You could have a child that is perfectly well behaved for one hour, and then that flips for the next. You may have a child that comes home angry or can’t focus on anything? Perhaps they are constantly angry at everyone?

This could be the outcome of anxiety, and its symptoms.

Beyond Blue says“Anxiety is more than just feeling stressed or worried. While stress and anxious feelings are a common response to a situation where we feel under pressure, they usually pass once the stressful situation has passed, or ‘stressor’ is removed.”

“Anxiety is when these anxious feelings don’t go away – when they’re ongoing and happen without any particular reason or cause. It’s a serious condition that makes it hard to cope with daily life. Everyone feels anxious from time to time, but for someone experiencing anxiety, these feelings aren’t easily controlled.”
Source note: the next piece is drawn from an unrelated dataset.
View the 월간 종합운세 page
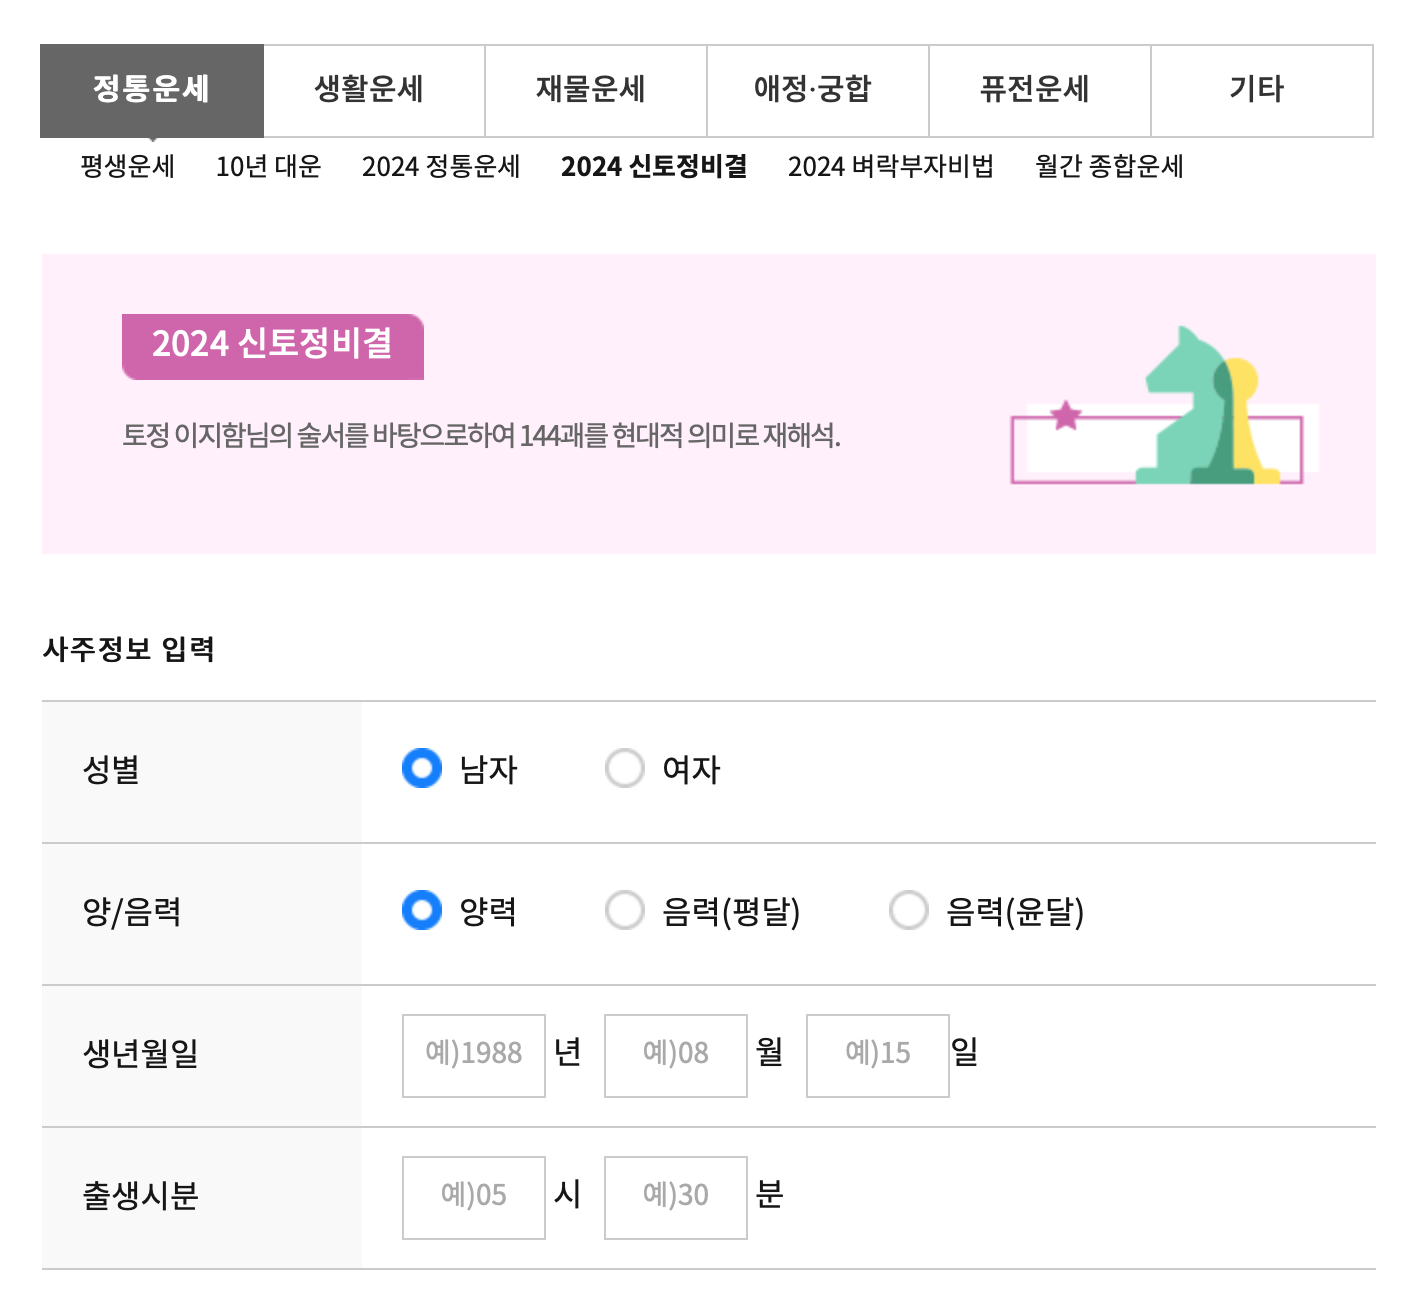The image size is (1414, 1292). click(1108, 167)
Anxiety does occur children, so we should take a quick look at what symptoms you might have to deal with as a parent.


Five ways a child’s anxiety might present itself:


Being Constantly Negative

Are you faced with a child who thinks that everything is going badly or is just plain wrong? This can be a key sign of anxiety, especially as children have not yet developed the ability to be rational about different situations and outcomes. They also lack the ability to self soothe and talk themselves through difficult situations.


Making Bed Time Hard

We all need sleep to help us function every day, so when children aren’t sleeping properly, we are faced with a dilemma. A child dealing with anxious thoughts struggles to sleep, resulting in a tired child that has a knock-on effect on behaviour.

A complicated situation for any parent to face and one that can worsen if not managed properly.


Constantly Questioning Your Control

Anxiety can sometimes come across as defiance or challenging a parent’s power and control. This can be a symptom of a child who is trying desperately to gain control of their own life, a trait which they feel is lacking.

Does your child get overly angry because they were given carrots instead of peas? Or perhaps that are annoyed their favourite hoodie is in the wash? These are all classic examples of a child who is struggling to cope with their feelings and is using anger as a communication method.


Not Being Able to Focus

Around 1 in 20 children in Australia are diagnosed with some form of Attention Deficit Hyperactivity Disorder.

In the past, research has suggested that ADHD and anxiety often go hand in hand, however this has been questioned.

Instead, these two conditions have symptoms that overlap – a lack of focus and distraction being two of them. Children with anxiety are often so caught up in their own thoughts that they do not pay attention to what is going on around them and can seem as if they are ‘somewhere else’ mentally.


Going Quiet or Refusing to Speak

Do you find that sometimes your child refuses to speak in certain situations? We describe this as ‘selective mutism’. Essentially this is when a child may refuse to speak in ‘trigger’ situations, even though they are talkative at home or wherever they feel comfortable. They may refuse to speak at school and withdraw from others or avoid eye contact.


As you can see, there are many different ways that anxiety may present itself, and it can be difficult as a parent to understand and cope with the resulting changes in behaviour.